В это мгновение из сторожки вышел с березовым веником Ярема Кривой, учтиво поздоровался с начальством и заковылял подметать ток для молотьбы.
— Неужели так много? — ахнул Лель Лелькович.
— Представьте себе. Мы с вами тоже кое-что съели из этого стада.
— Я не ел! — Лель Лелькович отшатнулся от собеседника, — Я не ел!..
— Ели… — успокоил его Аристарх. — Вы просто не знали, откуда эта говядина… Если б вы не ели мяса, то откуда бы у вас взялись силы читать историю?
— Любопытно, а куда же он девал шкуры животных?

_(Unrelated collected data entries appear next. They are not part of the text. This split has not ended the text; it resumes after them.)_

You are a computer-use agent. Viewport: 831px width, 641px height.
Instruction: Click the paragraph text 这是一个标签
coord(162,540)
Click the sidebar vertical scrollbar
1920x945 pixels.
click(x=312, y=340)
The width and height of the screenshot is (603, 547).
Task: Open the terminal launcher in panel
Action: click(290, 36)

— Сушил на балке и возвращал хозяевам.
— В Княжье?
— Да, в то самое Княжье. Когда потерпевшие прибыли сюда, они показывали мне записки, которые находили на шкурах: «Благодарим вас за бычка!», «Спасибо вам за коровку!» или «Вол был хорош, съели с большим аппетитом». Я насчитал одиннадцать таких записок. Одиннадцать! — Аристарх схватился за голову. — Это же це лое стадо! И все молодняк. Первый сорт.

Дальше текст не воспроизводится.